Prolonging boyhood allowed me to exist comfortably stunted, just as I had as a child, on the margins of straight life. But there was actually a place for my scrawny body in the gay imagination. On Grindr, the twink is a sought-after commodity—an 18- to 22-year-old slim boy-man who will let you do to him whatever you want. I’d unwittingly become my own almost-celibate twist on the twink. I wasn’t actively dating. I lived alone in a tiny apartment that resembled a Gymboree more than a bachelor pad. I ate with the irresistible puckishness of an eight-year-old at a never-ending slumber party—pink and red Starbursts and frozen mozzarella sticks.
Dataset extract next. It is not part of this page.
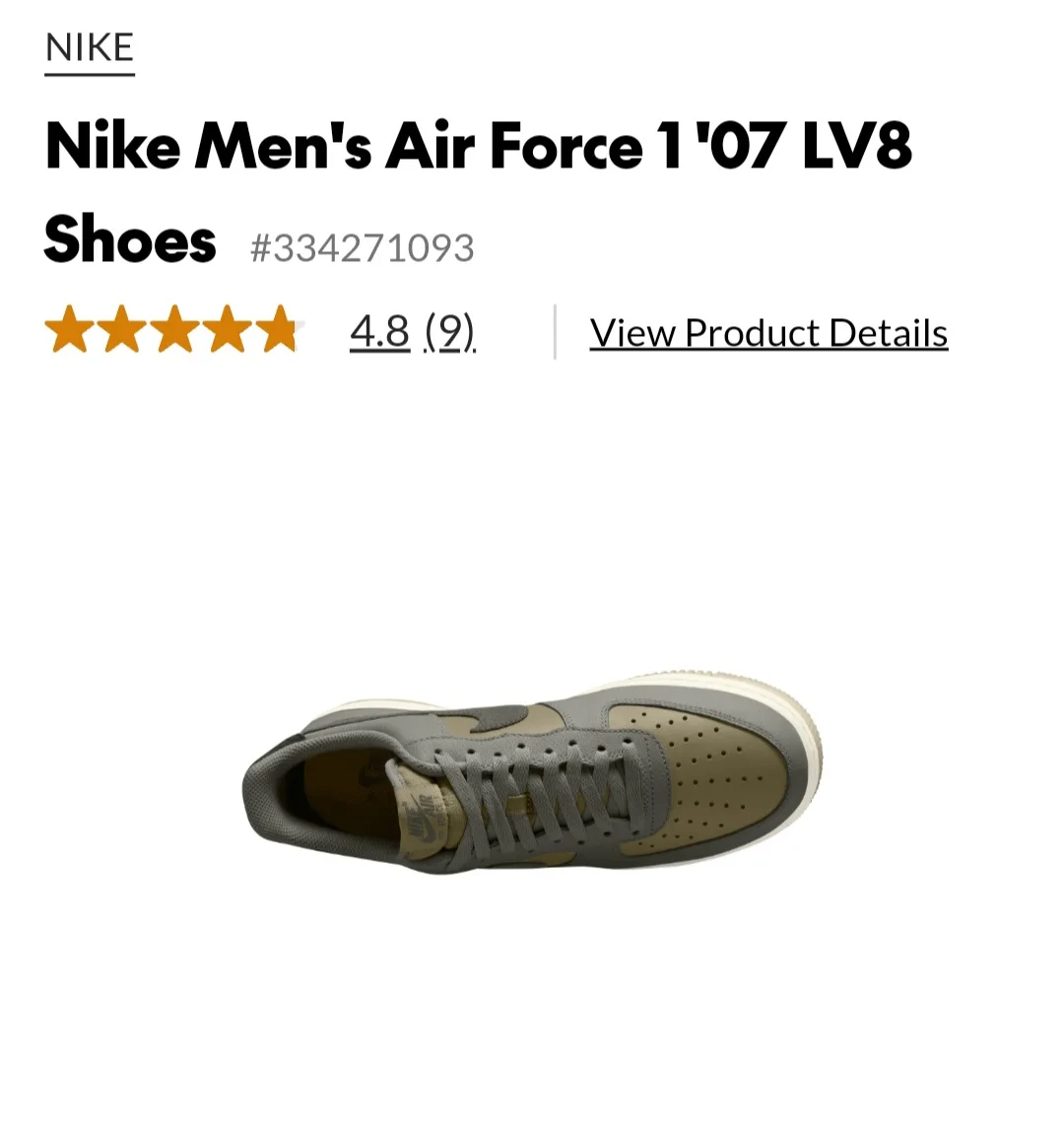Screen dimensions: 1064x1126
Task: Open View Product Details
Action: [x=769, y=332]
I was grooming myself to be a boy-man who no one else was allowed to enjoy.
Meanwhile, the subject of my own joy was too daunting to even broach. It scared me to think of the vulnerability I’d have to confront to achieve pleasure. Remaining small and boyish wasn’t just easy: It seemed like my only option. As long as I could remember, I’d never been able to envision a future as an adult gay man. I couldn’t think beyond the present, because I had no models for long-term queer happiness.
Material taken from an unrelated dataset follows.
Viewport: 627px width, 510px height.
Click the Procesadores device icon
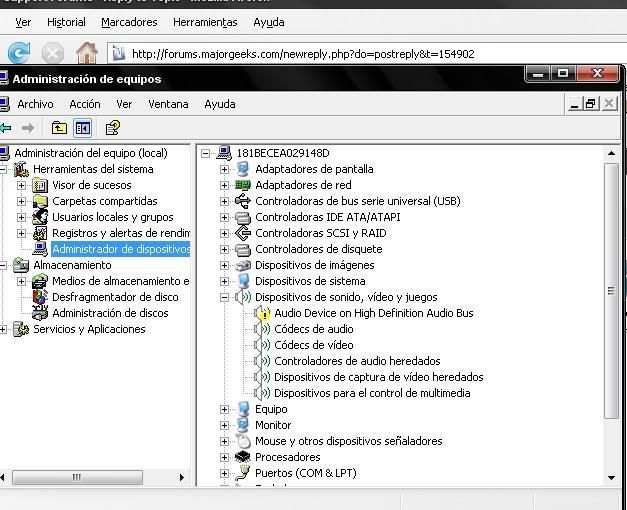click(243, 457)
For all my time in the fratty bars of Ann Arbor, I’d managed to build a profound connection with a queer classmate. K felt more like me than anyone I’d ever met. Over my first few years in Michigan, we bonded over our shared pasts as band nerds and our unironic love for the musical Cats. We spoke the same language of withering sarcasm and quiet but unwavering warmth.
After turning 26, I moved in with K. We spent a magical year sitting around finishing our dissertations on weird women writers, watching Barefoot Contessa on glorious loops. Far from a sidekick, I was her sister and she was my confidante. I cried to her when my dad had open-heart surgery, told her how lost I felt in navigating my future. I watched her develop a mature romantic relationship with a woman she loved deeply. K cooked for us: lasagna and vodka sauce and brownies and chocolate pudding and cheddar-dill scones. And I let myself eat well. Before leaving Michigan, I’d caught a glimpse of what my life could be.
At 33, I live in Brooklyn now, with a generous, nurturing, queer surrogate family. They share with me heavenly lentil soups and cheddar-onion-potato pizzas and vegetable pot pies. Though I don’t cook much myself, I do assemble a hummus sandwich every day for lunch, which I eat with snack-size bags of Cheez-Its. Sometimes I observe the swirls of orange cheddar dust on my still-boyish hands, like a palm reader. I see zigzag paths of intimate friendship. I see cackling parties. I see risks I don’t yet know.